7月の世界食料価格は33%上昇、貧困国への圧力高まる

 [ワシントン 15日 ロイター] 世界銀行の7月の食料価格指数は前年同月比33%上昇し、2008年のピークに近い水準を維持した。トウモロコシと砂糖の価格が大幅上昇した。一方、在庫は低水準にとどまり、貧困国への圧力が高まった。

 世銀のゼーリック総裁は「食料の価格高と低水準の在庫が続いていることは、最もぜい弱な人々が一番苦しむ危険な状況が、依然として続いていることを示している」と指摘した。

 食料・エネルギー価格高を背景に世界的にインフレ圧力が高まっているが、途上国では、問題はより深刻となっている。

 食料価格の伸びは大方の先進国で鈍化しつつあるものの、世界的な景気先行き不透明感や中東・北アフリカの政局不安を背景に原油価格の激しい変動が続く見通しで、インフレが引き続き、懸念材料になるとみられる。
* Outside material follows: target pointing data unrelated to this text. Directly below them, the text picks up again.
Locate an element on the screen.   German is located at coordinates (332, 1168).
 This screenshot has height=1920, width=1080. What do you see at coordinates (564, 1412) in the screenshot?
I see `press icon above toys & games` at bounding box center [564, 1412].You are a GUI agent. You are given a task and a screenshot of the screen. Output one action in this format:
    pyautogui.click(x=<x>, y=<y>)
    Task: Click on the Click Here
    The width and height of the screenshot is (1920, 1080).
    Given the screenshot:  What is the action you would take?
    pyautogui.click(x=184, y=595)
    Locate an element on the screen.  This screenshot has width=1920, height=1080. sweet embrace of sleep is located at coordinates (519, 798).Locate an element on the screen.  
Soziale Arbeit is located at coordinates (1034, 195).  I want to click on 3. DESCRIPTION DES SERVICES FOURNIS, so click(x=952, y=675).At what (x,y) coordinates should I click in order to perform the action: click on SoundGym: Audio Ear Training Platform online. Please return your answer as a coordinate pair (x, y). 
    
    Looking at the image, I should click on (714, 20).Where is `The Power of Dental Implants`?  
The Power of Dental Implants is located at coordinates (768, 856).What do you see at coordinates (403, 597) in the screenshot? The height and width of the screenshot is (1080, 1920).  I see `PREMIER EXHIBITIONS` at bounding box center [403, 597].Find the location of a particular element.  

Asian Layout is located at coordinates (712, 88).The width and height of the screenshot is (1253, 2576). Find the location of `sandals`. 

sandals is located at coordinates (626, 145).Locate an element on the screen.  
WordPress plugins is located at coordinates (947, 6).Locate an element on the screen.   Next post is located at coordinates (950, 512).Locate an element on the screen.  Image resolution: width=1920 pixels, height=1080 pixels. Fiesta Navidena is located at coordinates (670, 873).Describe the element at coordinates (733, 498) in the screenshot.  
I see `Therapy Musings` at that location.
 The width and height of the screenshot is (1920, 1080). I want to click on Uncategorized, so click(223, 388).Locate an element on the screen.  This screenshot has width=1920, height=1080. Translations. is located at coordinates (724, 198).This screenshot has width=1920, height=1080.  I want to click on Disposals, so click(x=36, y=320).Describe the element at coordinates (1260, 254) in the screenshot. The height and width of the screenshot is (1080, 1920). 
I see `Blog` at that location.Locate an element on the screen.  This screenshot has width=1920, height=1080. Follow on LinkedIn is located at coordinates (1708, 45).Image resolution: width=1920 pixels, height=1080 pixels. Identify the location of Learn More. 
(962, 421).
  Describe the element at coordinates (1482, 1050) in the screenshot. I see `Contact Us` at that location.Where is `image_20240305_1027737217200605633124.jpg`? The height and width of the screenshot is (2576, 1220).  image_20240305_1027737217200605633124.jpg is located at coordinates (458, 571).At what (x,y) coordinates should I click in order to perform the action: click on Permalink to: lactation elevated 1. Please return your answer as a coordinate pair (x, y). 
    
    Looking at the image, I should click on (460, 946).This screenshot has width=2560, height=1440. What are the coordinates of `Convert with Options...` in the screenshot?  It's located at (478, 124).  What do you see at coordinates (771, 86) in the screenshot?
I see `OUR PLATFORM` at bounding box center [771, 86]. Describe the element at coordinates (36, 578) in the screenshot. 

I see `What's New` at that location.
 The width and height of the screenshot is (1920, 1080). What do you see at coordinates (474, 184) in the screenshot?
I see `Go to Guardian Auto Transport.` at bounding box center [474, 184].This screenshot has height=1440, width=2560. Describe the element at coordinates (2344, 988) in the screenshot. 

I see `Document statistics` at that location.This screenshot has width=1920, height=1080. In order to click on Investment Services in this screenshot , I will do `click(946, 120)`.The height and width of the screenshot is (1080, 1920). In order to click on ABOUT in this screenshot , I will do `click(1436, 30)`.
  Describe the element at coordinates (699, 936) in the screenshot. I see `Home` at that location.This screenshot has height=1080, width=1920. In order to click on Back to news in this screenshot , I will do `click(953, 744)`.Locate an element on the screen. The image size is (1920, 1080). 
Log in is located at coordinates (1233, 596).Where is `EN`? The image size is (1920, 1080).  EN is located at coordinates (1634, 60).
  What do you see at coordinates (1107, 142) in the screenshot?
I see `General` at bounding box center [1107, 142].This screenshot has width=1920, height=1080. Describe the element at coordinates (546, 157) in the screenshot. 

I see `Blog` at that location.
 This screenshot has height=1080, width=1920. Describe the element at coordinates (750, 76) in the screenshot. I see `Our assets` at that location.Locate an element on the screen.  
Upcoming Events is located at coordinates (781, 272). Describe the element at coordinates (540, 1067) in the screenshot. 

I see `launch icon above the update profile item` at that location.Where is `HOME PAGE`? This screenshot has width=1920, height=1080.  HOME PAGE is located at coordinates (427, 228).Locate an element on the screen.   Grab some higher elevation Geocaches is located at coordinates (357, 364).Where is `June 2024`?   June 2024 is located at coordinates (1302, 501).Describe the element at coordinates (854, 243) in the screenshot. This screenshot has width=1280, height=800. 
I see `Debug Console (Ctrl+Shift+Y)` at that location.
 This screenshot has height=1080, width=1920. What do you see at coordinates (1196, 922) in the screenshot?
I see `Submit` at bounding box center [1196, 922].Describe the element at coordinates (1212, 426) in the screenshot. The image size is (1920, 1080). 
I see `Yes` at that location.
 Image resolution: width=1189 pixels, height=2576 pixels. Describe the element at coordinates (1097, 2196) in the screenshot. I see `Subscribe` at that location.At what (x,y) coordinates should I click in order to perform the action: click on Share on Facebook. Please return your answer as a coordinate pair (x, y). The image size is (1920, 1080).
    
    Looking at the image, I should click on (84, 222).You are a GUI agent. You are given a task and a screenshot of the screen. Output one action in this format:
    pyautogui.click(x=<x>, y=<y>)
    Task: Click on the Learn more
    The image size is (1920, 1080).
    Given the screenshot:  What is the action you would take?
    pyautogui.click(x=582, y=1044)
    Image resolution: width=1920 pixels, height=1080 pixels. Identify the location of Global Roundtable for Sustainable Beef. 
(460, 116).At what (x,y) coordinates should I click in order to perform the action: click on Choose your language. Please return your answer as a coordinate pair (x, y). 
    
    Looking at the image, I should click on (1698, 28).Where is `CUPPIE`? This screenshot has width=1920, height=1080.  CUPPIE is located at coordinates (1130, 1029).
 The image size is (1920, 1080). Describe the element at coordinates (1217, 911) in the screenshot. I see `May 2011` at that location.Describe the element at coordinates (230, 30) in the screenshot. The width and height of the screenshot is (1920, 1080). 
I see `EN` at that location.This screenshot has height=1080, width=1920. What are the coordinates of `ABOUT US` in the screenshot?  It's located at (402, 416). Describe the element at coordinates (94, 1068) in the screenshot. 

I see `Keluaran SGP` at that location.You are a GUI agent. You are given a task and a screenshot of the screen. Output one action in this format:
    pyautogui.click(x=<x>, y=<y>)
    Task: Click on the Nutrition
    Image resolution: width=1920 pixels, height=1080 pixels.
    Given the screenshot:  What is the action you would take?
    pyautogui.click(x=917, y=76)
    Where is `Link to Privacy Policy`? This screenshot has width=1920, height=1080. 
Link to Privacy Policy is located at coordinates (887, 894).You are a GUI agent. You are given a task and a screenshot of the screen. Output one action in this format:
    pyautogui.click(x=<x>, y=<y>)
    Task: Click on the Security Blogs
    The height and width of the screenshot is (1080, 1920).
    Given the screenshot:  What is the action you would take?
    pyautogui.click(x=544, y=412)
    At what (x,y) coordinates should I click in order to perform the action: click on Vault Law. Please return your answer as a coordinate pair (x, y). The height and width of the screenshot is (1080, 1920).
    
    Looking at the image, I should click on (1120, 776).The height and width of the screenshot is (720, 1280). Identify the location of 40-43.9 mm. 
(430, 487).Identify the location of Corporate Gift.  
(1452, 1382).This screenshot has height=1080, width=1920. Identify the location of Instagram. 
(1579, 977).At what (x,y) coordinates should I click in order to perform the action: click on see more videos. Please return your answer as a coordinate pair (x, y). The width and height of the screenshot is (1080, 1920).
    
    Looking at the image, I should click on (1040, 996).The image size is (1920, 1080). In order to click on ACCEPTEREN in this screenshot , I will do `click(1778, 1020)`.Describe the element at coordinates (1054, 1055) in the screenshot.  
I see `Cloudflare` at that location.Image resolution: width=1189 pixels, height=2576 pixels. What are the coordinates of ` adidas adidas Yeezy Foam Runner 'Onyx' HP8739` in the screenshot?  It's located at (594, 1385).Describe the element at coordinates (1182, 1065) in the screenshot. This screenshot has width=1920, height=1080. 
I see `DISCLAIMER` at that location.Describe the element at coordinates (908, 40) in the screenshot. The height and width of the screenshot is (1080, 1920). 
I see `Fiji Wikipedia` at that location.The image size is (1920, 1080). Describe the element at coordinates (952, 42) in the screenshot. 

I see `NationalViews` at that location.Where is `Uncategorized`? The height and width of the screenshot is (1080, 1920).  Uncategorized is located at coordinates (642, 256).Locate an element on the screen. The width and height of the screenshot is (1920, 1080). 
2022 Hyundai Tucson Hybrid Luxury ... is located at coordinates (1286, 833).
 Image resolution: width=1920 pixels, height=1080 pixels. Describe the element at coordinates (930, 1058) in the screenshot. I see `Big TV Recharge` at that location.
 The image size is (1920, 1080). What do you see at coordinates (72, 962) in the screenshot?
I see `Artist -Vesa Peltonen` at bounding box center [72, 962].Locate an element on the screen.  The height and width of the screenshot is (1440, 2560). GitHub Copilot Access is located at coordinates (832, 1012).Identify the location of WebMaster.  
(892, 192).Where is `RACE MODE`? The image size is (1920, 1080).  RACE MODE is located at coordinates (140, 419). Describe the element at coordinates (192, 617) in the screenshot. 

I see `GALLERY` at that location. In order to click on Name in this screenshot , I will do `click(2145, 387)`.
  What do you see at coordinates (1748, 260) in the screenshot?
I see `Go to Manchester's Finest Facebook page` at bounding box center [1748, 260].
 世銀は、欧米で小麦が豊作となったことやアルゼンチンとブラジルでトウモロコシの収穫が改善したことを背景に、全般的な食料供給は4月以降改善したものの、世界の在庫は依然として「憂慮すべきほどの」低水準にとどまってると指摘した。

 トウモロコシの価格は7月に前年同月比84%上昇、砂糖価格は同62%上昇した。

 世銀は「砂糖と植物油が世銀の食料価格指数の50%程度を占めることを踏まえると、これらの価格の変動が今後数カ月にわたって食料価格に予想外の影響を及ぼす可能性がある」としている。